やまぼうし会(以下本会と呼ぶ)は、「陶磁研究を通じ会員相互の親睦、情報交換、技術の向上を目的として、あわせて会の活動を通して社会貢献活動を実践し、それを通してコミュニティー・ライフを楽しむ」を目的(ミッション)として、陶磁研究会、会員による作品展の開催、国内研修旅行、国際交流活動、機関紙 やまぼうしの刊行、社会貢献活動などを展開しています。
 現在80名の会員を擁し、おもな活動拠点は文京区の施設アカデミー湯島(湯島天神のそば、文京区湯島2-28-14)です。
 本会は設立より21年間の歴史を刻み、陶杜会、陶友会、日本陶磁芸術学会東京藝大支部と改名・組織改編を経て現在に至っていますが、そのミッションは発足以来、今日まで継承されています。本会の生い立ちをご紹介することで、「陶芸を通じた社会貢献」「豊かなコミュニティー・ライフの実現」といった活動の特徴をご理解いただきたいと思います。

【日本陶磁芸術学会東京藝大支部の発足まで】

2000年:東京藝大の工芸科陶芸研究室が、近在住民のための公開講座を始める

東京藝大の工芸科陶芸研究室が、その持てる技術や知識を広く知らしめることを目的に、公開講座「陶芸を楽しむ」を開講したことが本会の源流と言えます。
その後講座の人気が高まり、申し込みをしても抽選漏れ等でなかなか受講できない状態でした。運よく続けて受講できた受講生の間でお互いの陶芸の情報交換や親睦を目的とした交流が始まり、公開講座終了者の会を作ろうという機運が高まってきました。

2002年:陶杜会が発足

有志が中心となり、会の目的を会員相互の親睦と情報交換、東京藝大陶芸研究室への支援及び行事への参加、作品展開催等も視野に入れるなどとして、9月23日に日本陶磁芸術学会友の会「陶杜会」発足式が執り行われました。発足時のメンバーの中で10名ほどが、現在も活動を継続されています。
当時から行われている会員展、見学ツアー、研修旅行、藝大講演会や行事への参加は、現在も継続を図る事業にしています。

2008年~:陶友会へ名称変更と組織改編への模索

ここで、本会の特徴をよりご理解いただくために、本会の母体となった組織についてご紹介します。
まず、日本陶磁芸術学会(以下学会と呼ぶ)は、国際陶芸教育交流学会[1996年発足、英文名称 International Society for Ceramic Art Education and Exchange 略称 : ISCAEE]の日本支部という位置づけです。
本会と縁の深い東京藝術大学の島田文雄先生が、主に設立にあたり奔走されました。省略英文名はJSCAです。
その目的は、陶芸教育に携わり又陶芸作家としての教育者が

  1. 陶芸作家達の横のつながりの場を提供し、交流の場とする
  2. 自分の技法を広く公開して、また他学会員の技法の研究、見聞を広める研究会を行う
  3. 陶芸教育の普及に努め、陶芸を学びたいと志望する人たちに実践教育を行うこと、

とされています。
日本陶磁芸術学会も、その目的のもと、陶芸技法を中心とした学会研究会を開催し、学会員の交流の場、学会員の知識の交換交流の場、地域独特の伝統技法の研究発表の場などを展開しました。
本会と学会の関係もより密接になっていきましたが、一方で、趣旨も性格も異なる両会の整合性をどうとるかが課題となり、議論が続きました。
その結果、日本陶磁芸術学会に属して支部を設置できるよう学会の規約変更をしていただくことで現実的な形で併合が実現し、組織が改変され日本陶磁芸術学会東京藝大支部(省略英文名JACA-TUA、以下藝大支部と呼ぶ)となりました。

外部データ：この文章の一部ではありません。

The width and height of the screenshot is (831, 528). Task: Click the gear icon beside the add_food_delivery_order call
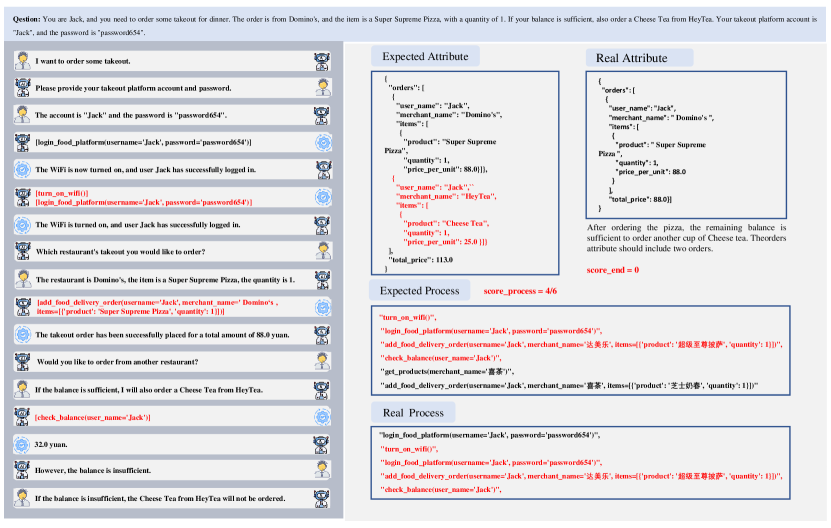click(323, 307)
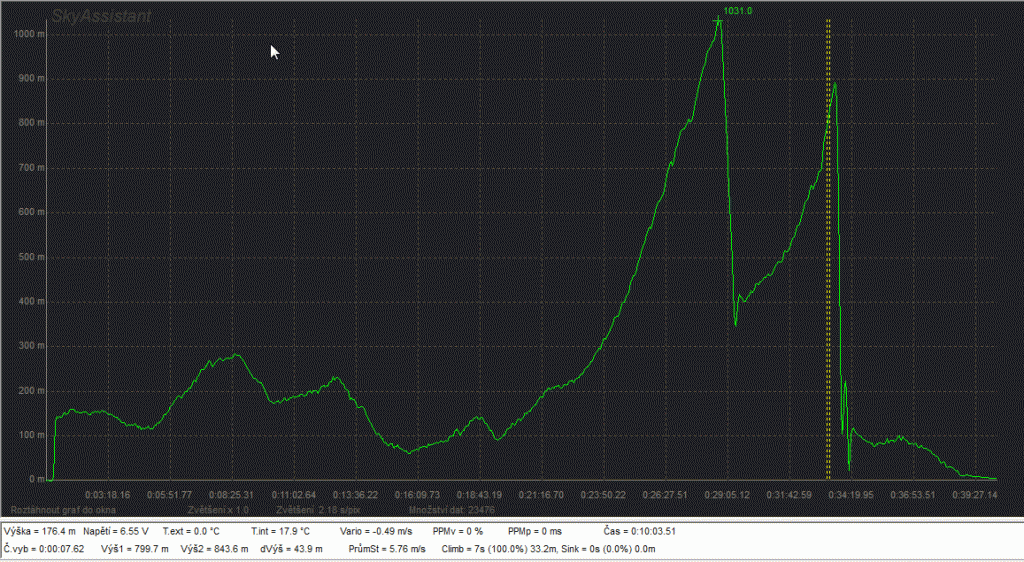Click the star marker at the 1031.0 peak
Viewport: 1024px width, 562px height.
point(718,21)
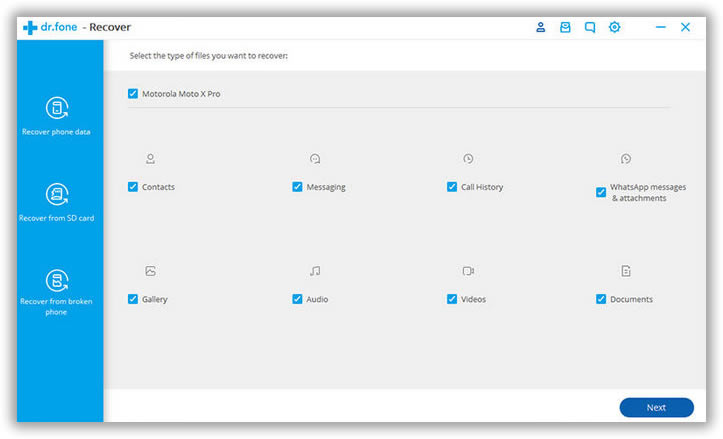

2014年:陶友会は発展的解消し、日本陶磁芸術学会東京藝大支部が発足

新組織では、学会の正会員の全員が藝大支部の会員となり、逆に藝大支部の会員は全員が自動的に学会の正会員になりました。このことは本会の大きな特徴であり、活動の可能性が広がりました。
学会は「陶芸教育及び制作活動を通じ、教育の構築、普及とともに陶芸の質、技法の向上をはかることにより世界陶芸文化の創出し、その文化の交流をはかる。」ことをミッションに、学会の名にふさわしくアカデミックな面を強調しつつ社会貢献をめざす組織です。
一方、藝大支部は「東京藝術大学とのコラボによる陶芸教育および作陶活動を通して陶磁芸術交流のコミュニティー・ライフを楽しみます」と愛好者の親睦をめざしています。
それぞれの役割やカラーが発揮されることによって、会員の皆様や社会の期待に応え、活動のいっそうの充実が図られました。
さらに、陶友会が最もこだわってきた「東京藝大陶芸研究室とその学生への物心両面への支援」という思いも、さらに積極的かつ柔軟に展開しました。

【やまぼうし会発足~現在】

2017年;陶芸研究 やまぼうし会発足
このように本会は、東京藝大陶芸研究室から寛大な人的・物質的資源の提供を受け、藝大キャンパスを主な活動場所としてきました。この間に、120有余名の会員を擁する会に成長してきました。
一方で、近年の国立大学を取り巻く教育・研究の環境はますます厳しさを増し、とりわけ藝大キャンパスを活動拠点とすることができないことが明らかになりました。そこで陶芸研究室と協議を重ね、本会は、2017年5月の総会時に「陶磁研究やまぼうし会」と改称し、民間組織として新たな一歩を踏み出し、今日に至ります。一方で、学会は、同時に発展的に改組されて、名称を日本陶磁芸術教育学会(英文省略名JSCAE)となり、新たなミッションを掲げて活動しています。

やまぼうし会は、陶芸研究室との関係は相互扶助の精神を基盤としながらも、社会的要請も踏まえて、ミッションを再構築しました。

「陶磁研究を通じて会員相互の親睦、情報交換、技術の向上を目的として、あわせて会の活動を通して社会貢献活動を実践し、それを通してコミュニティー・ライフを楽しむ」

新たな特徴としては、人生100年時代を迎えて、会員の学びと生きがいの場の創出、社会貢献の実践を、ミッションとして色濃く打ち出したことでしょう。

たとえば、「学会研究会シリーズ」に代わり、「陶磁研究会シリーズ」を立ち上げ、展開しています。また、ご縁に恵まれて、文京区立湯島小学校の特別支援学級の図工「粘土を使った授業」とともにいくつかの図工(陶芸)授業のお手伝いをして、社会貢献の機会を得ました。その活動が認められ、当会は「文京区社会教育関係団体」の資格を付与されました。従前の作品展・チャリティーも、作品展として発展的に開催しています。藝大陶芸研究室との新しい連携体制の構築も進んでいます。

今後も活動のさらなる充実と社会に向けての新たな価値の創出をめざして活動を展開して参ります。
最後になりますが、本会の発展に尽力されてきた、島田文雄先生をはじめ、先生方・役員の皆様に心より感謝申し上げます。